The following theorem was left as an exercise in K. Ireland and M. Rosen's A Classical Introduction to Modern Number Theory. The theorem is as follows:
Let $2^l$ be the highest power of 2 dividing $n$. Suppose that $a$ is odd and that $x^n \equiv a \mod 2^{2l + 1}$ is solvable. Then $x^n \equiv a \mod 2^e$ is solvable for all $e \geq 2l + 1$.
The text says that one begins by assuming that $x^n \equiv a \mod 2^m$ (for some $m \geq 2l + 1$) is solvable and that $x_{0}$ is a solution to the congruence. Then $x_{1} = x_{0} + b2^{m - l}$ satisfies $x_{1}^n \equiv a \mod 2^{m+1}$ for an appropriately chosen $b$.
I am particularly interested in the specific case when $n = 2$, so then $l = 1$ and we assume that $x^2 \equiv a \mod 2^m$ is solvable for some $m \geq 3$ with $x_{0}$ a solution.
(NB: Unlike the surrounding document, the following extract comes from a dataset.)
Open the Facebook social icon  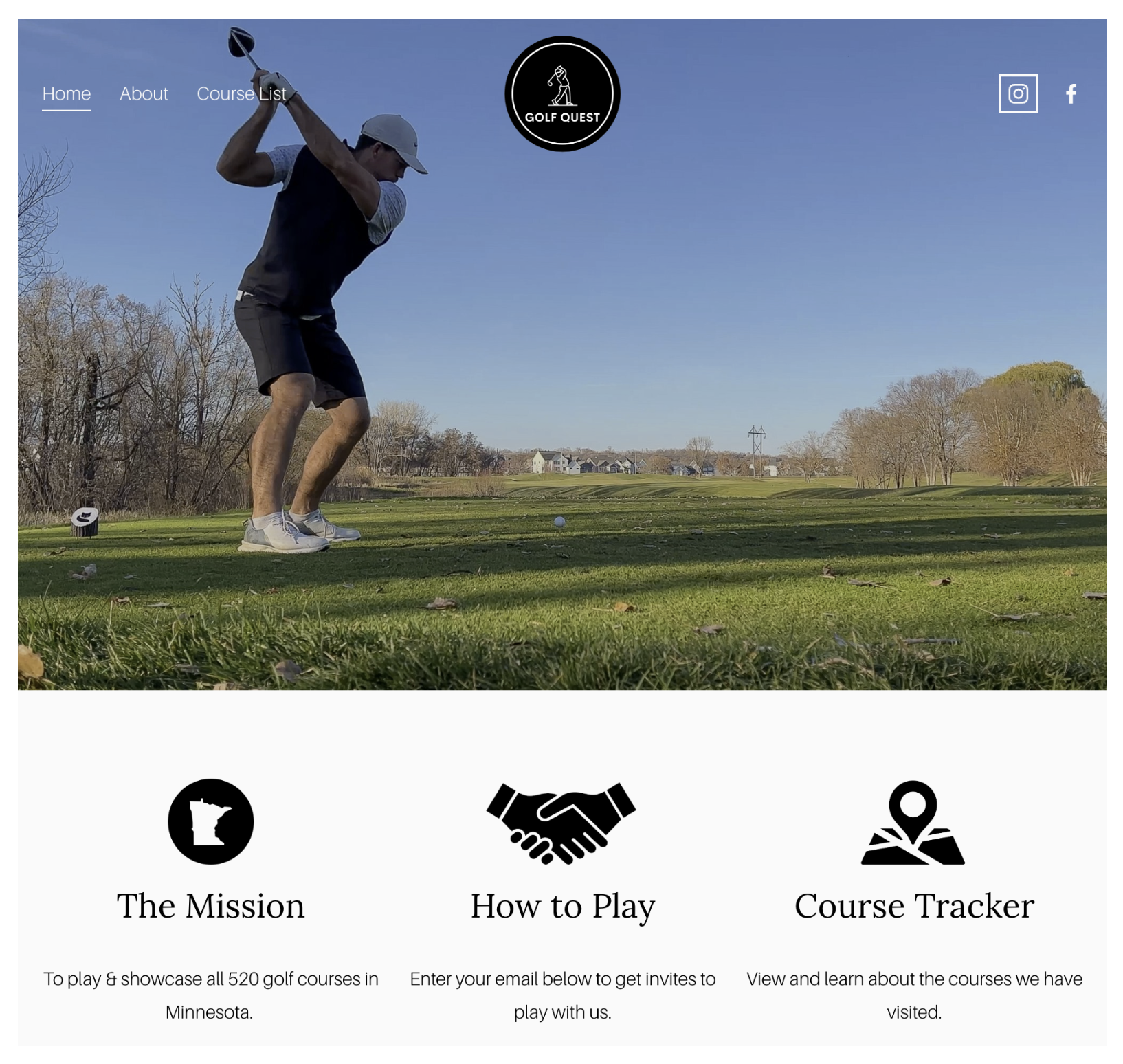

If we let $x_{0}^2 - a = 2^m k$ for some $k \in \mathbb{Z}$ then (with $b$ still yet to be chosen) we have that $$x_{1}^2 - a = x_{0}^2 + 2^m b x_{0} + b^2 2^{2m - 2} - a = (x_{0}^2 - a) + 2^m b x_{0} + b^2 2^{2m - 2} = 2^m(k + bx_{0}) + b^2 \cdot 2^{2m - 2}$$
At this point I was hoping that it would be apparent how I should select $b$, but it still is not. Since $m \geq 3$, then $2m - 2 \geq m + 1$ and so $b^2 \cdot 2^{2m - 2} \equiv 0 \mod 2^{m + 1}$. Thus it suffices to have $k + bx_{0} = 2$ (or equal to some power of 2 greater than 2 itself).
I thought that selecting $b = 2x_{0} + k$ would work, however this leads to $$k + bx_{0} = k + (2x_{0} + k)x_{0} = k + 2x_{0}k + kx_{0}$$ and I still unable to factor out a 2 from the whole expression.
We work with your particular example, but the general argument is almost the same. As you wrote, we want to find $b$ such that $$x_1^2-a\equiv (x_0^2-a)+2^m bx_0\pmod{2^{m+1}},$$ or equivalently such that $$bx_02^m \equiv -(x_0^2-a)\pmod{2^{m+1}},$$ that is, $$bx_02^m \equiv -k2^m \pmod{2^{m+1}},$$ or equivalently $$bx_0\equiv -k\pmod{2}.$$ Note that we "cancelled" a $2^m$ from all the terms, including the modulus. More generally, we have $cx\equiv cy\pmod{cz}$ if and only if $x\equiv y\pmod{z}$. This is an immediate consequence of the definition of congruence.
Finally, since $x_0$ is odd, $bx_0\equiv -k\pmod{2}$ has a solution $b$.